Required action
Reproduce every record verbatim but drop the pictures.

Given data
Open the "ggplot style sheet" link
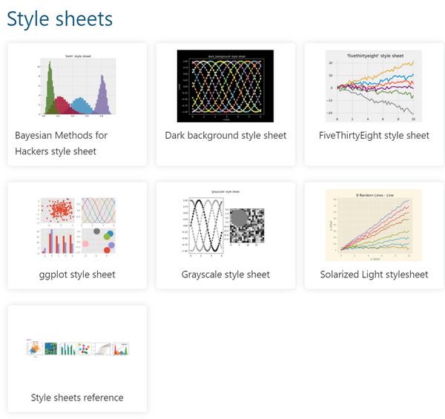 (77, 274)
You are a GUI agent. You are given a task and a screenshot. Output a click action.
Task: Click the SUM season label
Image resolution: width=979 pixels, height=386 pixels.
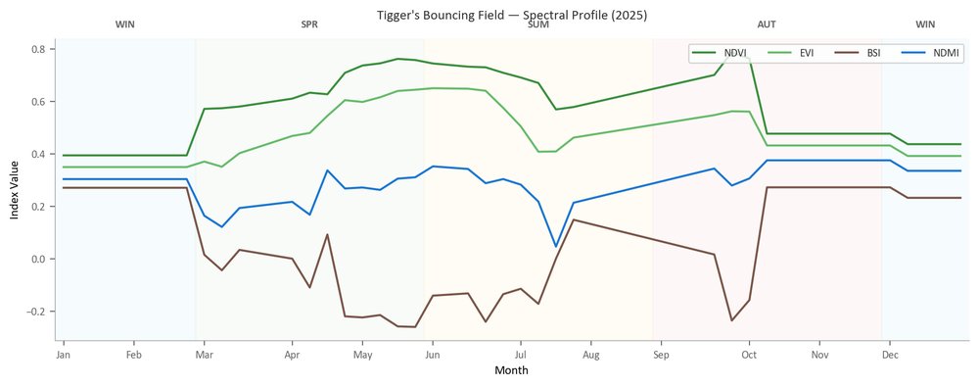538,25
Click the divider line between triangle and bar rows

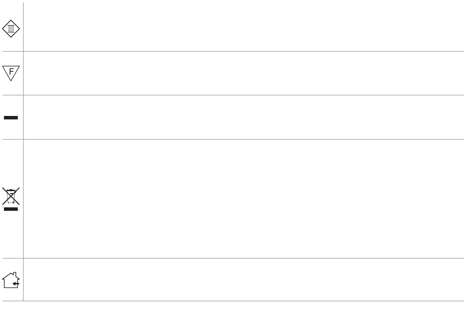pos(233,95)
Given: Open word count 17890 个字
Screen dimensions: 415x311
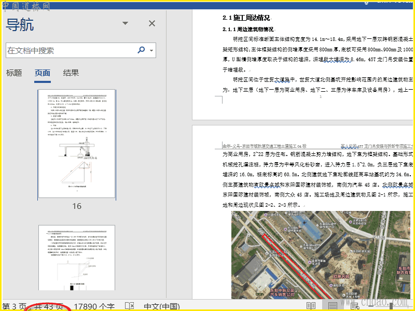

Your solution
Open the "ggplot style sheet" link
 (77, 274)
You are a GUI agent. You are given a task and a screenshot. Output a click action.
Task: Click the SUM season label
Image resolution: width=979 pixels, height=386 pixels.
538,25
Click the divider line between triangle and bar rows

pos(233,95)
Given: Open word count 17890 个字
Screen dimensions: 415x311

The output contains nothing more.